▶ [Texto de origem]
============================================================

Com um histórico mais recente de ex-governadores presos, deputados cassados e escândalos em todas as instâncias políticas do Estado, os temas da corrupção e da segurança pública deve continuar como balizadores do eleitor na próxima eleição, segundo o cientista político Marcus Ianoni. “Corrupção e segurança pública continuarão a ser dois temas importantes para o eleitor carioca. Enquanto a família Bolsonaro pode ser afetada negativamente pelas denúncias que responde, Flávio pode tirar proveito do discurso a favor dos agentes de segurança e de uma política rígida na segurança.”
Professor da Universidade Federal Fluminense (UFF), Marcus Ianoni observa que a chance real de vitória de Flávio no Rio está no centro das preocupações de um grupo que almeja à volta ao Palácio do Planalto. O cientista afirma que uma derrota nas eleições municipais pode ampliar a desidratação do bolsonarismo no Estado e atrapalhar os planos nacionais de Jair Bolsonaro. “A decisão passará por Bolsonaro. Ele deve decidir com base nas chances de vitória. O Flávio já disputou o cargo e carrega um espólio de votos. Caso seja candidato, deverá polarizar a eleição com o atual prefeito.”

============================================================

▶ [Linhas brutas]

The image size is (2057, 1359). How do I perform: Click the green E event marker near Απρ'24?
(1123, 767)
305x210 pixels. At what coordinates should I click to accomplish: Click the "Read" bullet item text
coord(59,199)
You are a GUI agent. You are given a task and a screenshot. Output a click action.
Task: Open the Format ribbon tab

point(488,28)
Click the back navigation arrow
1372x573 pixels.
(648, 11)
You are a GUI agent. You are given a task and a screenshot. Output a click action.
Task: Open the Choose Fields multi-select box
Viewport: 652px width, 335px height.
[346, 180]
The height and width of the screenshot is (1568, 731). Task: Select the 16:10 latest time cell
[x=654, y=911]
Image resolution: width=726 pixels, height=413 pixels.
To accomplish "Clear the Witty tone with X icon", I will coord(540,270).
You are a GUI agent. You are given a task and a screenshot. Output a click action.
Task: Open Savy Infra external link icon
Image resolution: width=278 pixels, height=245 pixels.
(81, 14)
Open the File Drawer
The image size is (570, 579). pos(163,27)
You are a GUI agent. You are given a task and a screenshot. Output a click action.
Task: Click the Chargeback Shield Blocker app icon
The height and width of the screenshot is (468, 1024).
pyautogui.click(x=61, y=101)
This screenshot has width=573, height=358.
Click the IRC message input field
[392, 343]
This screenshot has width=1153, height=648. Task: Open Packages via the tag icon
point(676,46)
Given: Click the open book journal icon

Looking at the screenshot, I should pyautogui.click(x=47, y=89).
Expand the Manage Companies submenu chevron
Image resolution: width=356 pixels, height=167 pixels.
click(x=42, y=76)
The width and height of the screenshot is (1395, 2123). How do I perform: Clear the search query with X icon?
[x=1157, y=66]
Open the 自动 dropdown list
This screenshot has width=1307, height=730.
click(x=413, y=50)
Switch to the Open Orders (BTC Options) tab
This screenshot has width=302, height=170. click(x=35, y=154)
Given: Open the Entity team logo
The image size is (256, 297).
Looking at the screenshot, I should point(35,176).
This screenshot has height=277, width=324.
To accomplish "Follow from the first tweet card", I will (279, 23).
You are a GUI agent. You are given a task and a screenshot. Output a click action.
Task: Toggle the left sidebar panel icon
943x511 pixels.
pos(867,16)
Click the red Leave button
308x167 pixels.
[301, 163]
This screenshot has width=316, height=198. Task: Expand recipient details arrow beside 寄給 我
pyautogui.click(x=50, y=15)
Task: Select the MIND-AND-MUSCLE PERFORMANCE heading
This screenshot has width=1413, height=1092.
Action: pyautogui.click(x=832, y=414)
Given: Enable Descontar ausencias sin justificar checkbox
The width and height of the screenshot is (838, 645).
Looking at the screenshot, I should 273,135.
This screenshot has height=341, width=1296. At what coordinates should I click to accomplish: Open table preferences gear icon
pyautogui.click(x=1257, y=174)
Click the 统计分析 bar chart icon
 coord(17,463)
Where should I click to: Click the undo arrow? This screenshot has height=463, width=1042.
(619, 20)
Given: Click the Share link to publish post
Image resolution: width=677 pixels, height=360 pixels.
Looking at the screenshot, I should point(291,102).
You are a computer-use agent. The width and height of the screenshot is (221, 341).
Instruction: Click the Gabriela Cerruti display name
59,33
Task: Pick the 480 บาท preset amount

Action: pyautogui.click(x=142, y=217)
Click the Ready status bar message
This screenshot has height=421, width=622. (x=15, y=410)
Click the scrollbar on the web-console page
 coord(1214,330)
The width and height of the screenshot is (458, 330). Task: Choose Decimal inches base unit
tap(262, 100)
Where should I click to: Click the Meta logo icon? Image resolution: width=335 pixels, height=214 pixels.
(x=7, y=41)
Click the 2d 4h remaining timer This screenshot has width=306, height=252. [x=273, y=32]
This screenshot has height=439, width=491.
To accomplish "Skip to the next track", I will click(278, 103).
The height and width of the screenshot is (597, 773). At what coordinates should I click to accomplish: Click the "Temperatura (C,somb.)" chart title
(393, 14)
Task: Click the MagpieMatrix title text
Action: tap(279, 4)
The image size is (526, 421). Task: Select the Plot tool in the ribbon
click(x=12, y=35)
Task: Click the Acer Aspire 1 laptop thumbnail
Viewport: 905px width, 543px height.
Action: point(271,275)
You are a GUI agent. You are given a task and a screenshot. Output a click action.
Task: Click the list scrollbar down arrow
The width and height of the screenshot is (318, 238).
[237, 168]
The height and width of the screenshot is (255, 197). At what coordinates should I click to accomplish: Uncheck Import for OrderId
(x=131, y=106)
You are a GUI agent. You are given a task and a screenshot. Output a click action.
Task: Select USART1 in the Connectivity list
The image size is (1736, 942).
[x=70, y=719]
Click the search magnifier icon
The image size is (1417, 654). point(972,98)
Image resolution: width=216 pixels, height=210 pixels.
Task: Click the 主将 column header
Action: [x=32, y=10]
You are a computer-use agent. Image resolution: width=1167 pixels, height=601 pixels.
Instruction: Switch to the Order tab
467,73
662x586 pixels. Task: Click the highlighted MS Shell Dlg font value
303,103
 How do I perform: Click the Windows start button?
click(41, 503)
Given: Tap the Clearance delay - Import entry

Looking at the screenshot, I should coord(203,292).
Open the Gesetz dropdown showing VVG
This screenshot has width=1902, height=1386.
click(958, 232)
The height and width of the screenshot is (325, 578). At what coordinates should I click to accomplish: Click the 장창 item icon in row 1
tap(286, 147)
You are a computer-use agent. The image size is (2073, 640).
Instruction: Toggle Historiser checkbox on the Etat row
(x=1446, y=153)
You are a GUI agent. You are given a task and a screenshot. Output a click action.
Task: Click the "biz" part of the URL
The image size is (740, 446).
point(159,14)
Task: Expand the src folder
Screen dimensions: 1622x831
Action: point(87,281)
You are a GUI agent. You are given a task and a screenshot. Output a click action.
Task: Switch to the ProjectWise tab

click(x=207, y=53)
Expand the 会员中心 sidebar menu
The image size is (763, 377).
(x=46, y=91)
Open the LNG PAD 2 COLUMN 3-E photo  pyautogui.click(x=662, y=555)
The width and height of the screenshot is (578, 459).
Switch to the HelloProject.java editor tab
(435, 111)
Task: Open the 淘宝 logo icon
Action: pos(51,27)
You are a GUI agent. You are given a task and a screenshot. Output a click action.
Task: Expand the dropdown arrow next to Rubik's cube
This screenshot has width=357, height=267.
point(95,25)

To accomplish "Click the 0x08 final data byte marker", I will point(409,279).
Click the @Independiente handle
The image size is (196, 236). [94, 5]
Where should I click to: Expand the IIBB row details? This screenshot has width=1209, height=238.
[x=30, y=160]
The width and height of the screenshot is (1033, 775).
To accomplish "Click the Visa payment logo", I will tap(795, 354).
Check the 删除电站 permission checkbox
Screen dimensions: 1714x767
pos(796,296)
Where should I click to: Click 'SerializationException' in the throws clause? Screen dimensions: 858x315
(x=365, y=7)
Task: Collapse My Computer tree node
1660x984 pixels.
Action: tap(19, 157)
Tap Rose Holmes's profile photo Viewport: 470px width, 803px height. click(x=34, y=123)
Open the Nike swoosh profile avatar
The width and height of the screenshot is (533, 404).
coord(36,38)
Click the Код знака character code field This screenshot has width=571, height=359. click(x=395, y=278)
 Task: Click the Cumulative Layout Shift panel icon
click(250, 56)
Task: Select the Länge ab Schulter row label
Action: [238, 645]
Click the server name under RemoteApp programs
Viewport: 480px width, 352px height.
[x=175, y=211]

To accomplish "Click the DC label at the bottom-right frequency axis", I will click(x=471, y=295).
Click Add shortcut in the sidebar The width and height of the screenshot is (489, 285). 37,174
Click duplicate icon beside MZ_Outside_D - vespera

============================================================

Você pode retomar o texto sobre a eleição municipal no Rio a partir do ponto em que ele termina? As linhas formam um material à parte, independente do texto de origem.

▶ [Resposta]
Do outro lado da disputa, o atual prefeito Eduardo Paes investe na política e no orçamento para pavimentar a campanha pela reeleição. O chefe do Executivo municipal carioca aposta na volta da aliança com o presidente Luiz Inácio Lula da Silva e busca uma aproximação com Castro.
A relação de Paes com o presidente voltou a se fortalecer na campanha do ano passado. O embarque do PT de Lula no governo municipal foi aprovado pelos diretórios municipal e estadual da legenda. Apesar de Paes evitar o início das discussões sobre a campanha de 2024, o apoio do partido e do presidente Lula são dois dos principais ativos do prefeito em uma disputa contra o candidato do clã Bolsonaro, que tem o Rio de Janeiro como berço político.